* **PASSAGE PROPOSÉ**
=-=-=-=-=

Au niveau du gouvernement et notamment du ministère de l’Enseignement supérieur, on explore des pistes de solutions ou simplement de garde-fous qui empêcheraient presque l’étudiant de rester en Europe et le contraindraient de rentrer au pays. « Avec certains pays avec lesquels nous avons déjà ébauché des partenariats, vos diplômes ne vous seront plus délivrés en Europe. Quand vous finirez vos études, vos diplômes seront envoyés au Togo et c’est l’ambassade représentant le pays où vous avez étudié, qui solennellement vous le remettra », a fait savoir le ministre aux étudiants.

=-=-=-=-=

* **DONNÉES FOURNIES**
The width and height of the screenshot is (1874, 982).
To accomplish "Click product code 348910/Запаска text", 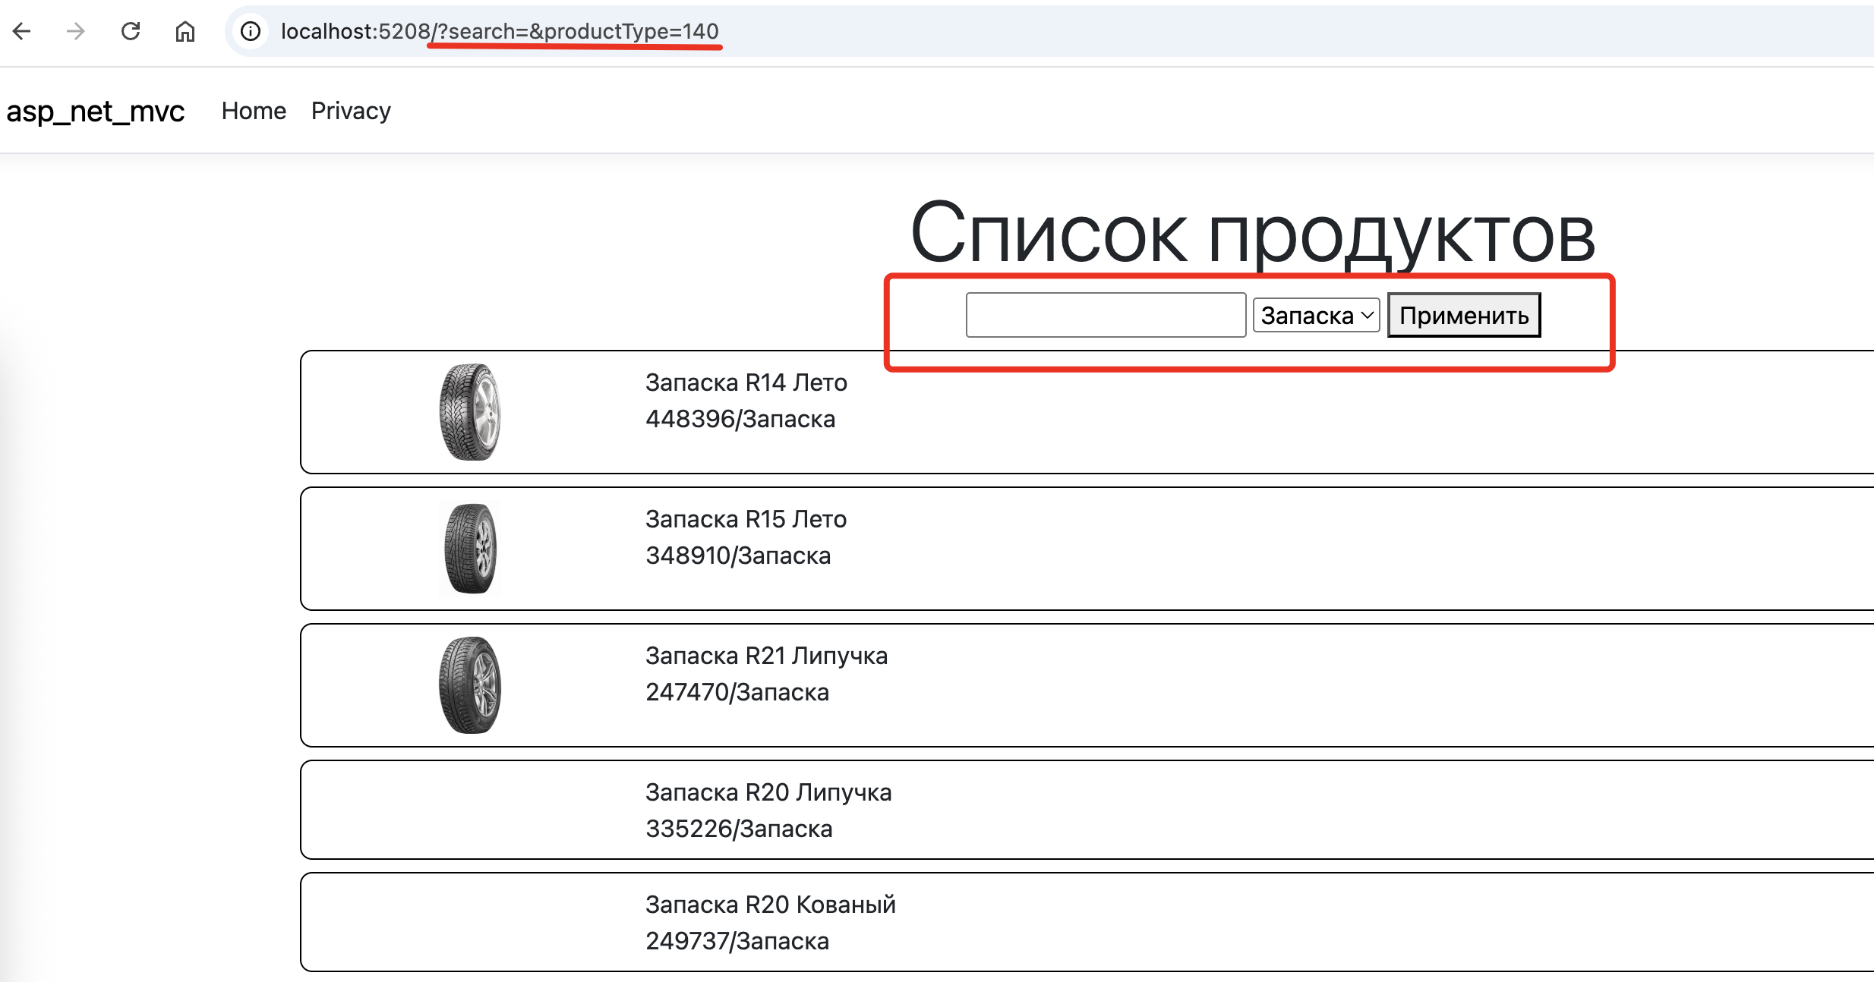I will pos(737,556).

=-=-=-=-=

* **CONSIGNE 1**
Dans le passage sur la remise des diplômes, pour quelle raison le gouvernement envisage-t-il que les diplômes soient envoyés au Togo plutôt que délivrés en Europe ? Répondez en une à trois phrases.
* **CONSIGNE 2**
Résumez en deux phrases le passage sur la remise des diplômes.
* **CONSIGNE 3**
Relevez dans le passage sur la remise des diplômes la partie qui commence à « Au niveau du » et se termine à « ministre aux étudiants. ».

* **SOLUTION 1**
Cette mesure fait partie des pistes de solutions ou des garde-fous que le gouvernement explore, notamment au ministère de l'Enseignement supérieur. Ces garde-fous visent à empêcher presque l'étudiant de rester en Europe et à le contraindre à rentrer au pays.

* **SOLUTION 2**
Le gouvernement, en particulier le ministère de l'Enseignement supérieur, explore des mesures pour empêcher presque les étudiants de rester en Europe et les contraindre à rentrer au pays. Le ministre a annoncé aux étudiants qu'avec certains pays partenaires, leurs diplômes ne seraient plus délivrés en Europe mais envoyés au Togo, où l'ambassade du pays d'études les leur remettrait solennellement.

* **SOLUTION 3**
Au niveau du gouvernement et notamment du ministère de l’Enseignement supérieur, on explore des pistes de solutions ou simplement de garde-fous qui empêcheraient presque l’étudiant de rester en Europe et le contraindraient de rentrer au pays. « Avec certains pays avec lesquels nous avons déjà ébauché des partenariats, vos diplômes ne vous seront plus délivrés en Europe. Quand vous finirez vos études, vos diplômes seront envoyés au Togo et c’est l’ambassade représentant le pays où vous avez étudié, qui solennellement vous le remettra », a fait savoir le ministre aux étudiants.